Camminare in autostrada
Era capitato per caso, una stupidaggine. In autostrada sul furgone, diretti in Emilia, ancora prima di arrivare ad Asti avevamo finito la benzina. Fermi. Sotto il sole, carichi di strumenti e con tutto il viaggio da fare. Io e Pietro abbiamo scavalcato una rete sul ciglio della Torino-Piacenza e ci siamo incamminati attraverso i campi, verso l’abitato in cerca di carburante lasciando gli altri in attesa a discutere di chi fosse la colpa di tale idiozia. Dopo aver trovato un distributore, in un piccolo paese sonnolento disteso tra l’autostrada e una statale, con la benzina in una sacca di plastica abbiamo tagliato nuovamente per i campi dirigendoci verso l’autostrada, dove il furgone fermo nella corsia d’emergenza ci aspettava un paio di chilometri più indietro.

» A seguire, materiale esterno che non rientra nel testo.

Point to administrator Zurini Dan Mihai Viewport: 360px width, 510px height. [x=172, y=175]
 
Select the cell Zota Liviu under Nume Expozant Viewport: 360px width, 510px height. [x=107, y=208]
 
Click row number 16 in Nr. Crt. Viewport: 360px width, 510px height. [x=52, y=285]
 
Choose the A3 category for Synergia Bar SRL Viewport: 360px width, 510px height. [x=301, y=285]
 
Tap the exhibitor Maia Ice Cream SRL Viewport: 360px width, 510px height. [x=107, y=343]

Abbiamo cominciato a camminare al bordo della Torino-Piacenza, un posto dove le distanze mostrano tutta le relatività del mezzo che le compie. Il tragitto, molto breve in auto, sembrava lunghissimo. Non passavano macchine, la strada era vuota. Il sole di fine luglio arroventava l’asfalto, l’aria tremolava all’orizzonte. Non mi sarebbe mai più capitata un’occasione del genere. Ho cominciato a camminare in mezzo all’autostrada. In centro alla corsia, aprendo le braccia, accennando alcuni passi di una danza e alternandola con salti e qualche segno tracciato nell’aria.

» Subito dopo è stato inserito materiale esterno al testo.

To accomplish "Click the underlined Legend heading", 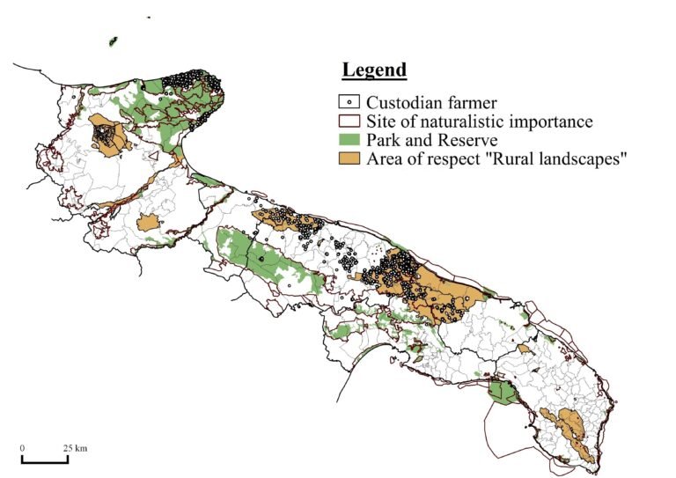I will pos(374,70).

Quasi non sentivo la voce di Pietro, «Cosa fai? Sei impazzito? Torna qui». Pensavo a quel luogo non calpestato, un posto dove pezzi di metallo e gomma passano a 130 chilometri all’ora. Mi sembrava di essere il visitatore di un mondo parallelo che prova dimensioni inedite. Lì a rivendicare il diritto della specie a riconsegnare un suolo non pensato per velocità umane alla portata di gambe e piedi. Quasi come se con quel camminare, incerto, lento e solenne, potessi cancellare le tonnellate di asfalto e i centinaia di migliaia di chilometri che ricoprono la Terra, prima di perdersi nel mare, e rendere quel posto abitato e reale.

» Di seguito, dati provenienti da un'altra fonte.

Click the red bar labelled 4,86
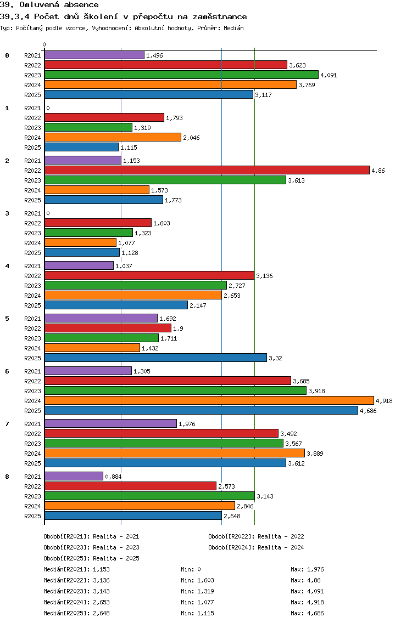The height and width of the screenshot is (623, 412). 207,170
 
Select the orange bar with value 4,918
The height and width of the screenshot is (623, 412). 209,400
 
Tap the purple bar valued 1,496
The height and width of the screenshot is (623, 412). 94,55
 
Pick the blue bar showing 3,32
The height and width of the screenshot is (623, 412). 155,358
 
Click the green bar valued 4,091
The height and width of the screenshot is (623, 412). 181,75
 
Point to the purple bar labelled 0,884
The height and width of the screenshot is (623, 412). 74,476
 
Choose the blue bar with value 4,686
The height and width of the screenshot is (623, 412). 201,410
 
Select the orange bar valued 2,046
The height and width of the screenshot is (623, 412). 113,137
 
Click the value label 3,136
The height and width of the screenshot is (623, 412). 264,276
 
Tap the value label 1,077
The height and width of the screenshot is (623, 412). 126,243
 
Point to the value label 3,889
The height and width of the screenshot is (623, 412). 315,454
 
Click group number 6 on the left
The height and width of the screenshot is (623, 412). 7,371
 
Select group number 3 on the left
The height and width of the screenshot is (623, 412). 7,213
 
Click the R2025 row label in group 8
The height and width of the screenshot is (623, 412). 32,516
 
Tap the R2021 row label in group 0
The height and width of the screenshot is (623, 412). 32,55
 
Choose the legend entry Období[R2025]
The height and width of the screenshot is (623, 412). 66,558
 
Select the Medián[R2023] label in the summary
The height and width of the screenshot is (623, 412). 66,591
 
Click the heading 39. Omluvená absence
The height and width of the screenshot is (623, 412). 49,5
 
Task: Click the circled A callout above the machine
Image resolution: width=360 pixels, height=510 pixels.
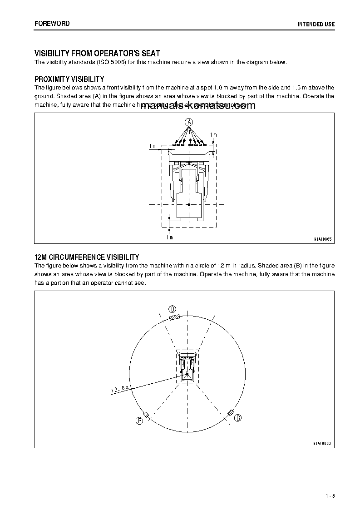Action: [x=189, y=122]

In quella manciata di minuti di camminata nel nulla, non saprei quanto e per quale distanza, sono stato semplicemente i miei passi sulla strada; il battito del mio cuore era lo stesso pulsare del sole e il mio sguardo era quello degli uccelli in volo. Senza sopra e sotto prima e dopo, soggetto e cosa, qualcosa in me ha ricordato distese di boschi popolati di animali mai visti, montagne percorse da ruscelli che si gettavano nel mare senza fine, cieli lividi su cui danzano bagliori gialli e rossastri come di stelle esplose e poi ricomposte in altra forma.
Poi il rumore di un’ondata di veicoli in arrivo mi ha riportato indietro, nei giorni che si rincorrono e nell’ora in cui l’io si può dire tale. Ho atteso di vedere avvicinarsi il bagliore feroce delle lamiere delle auto, fino al limite del ragionevole, poi mi sono spostato di nuovo sul ciglio della strada, ancora ridendo. Dopo poco raggiungemmo il furgone.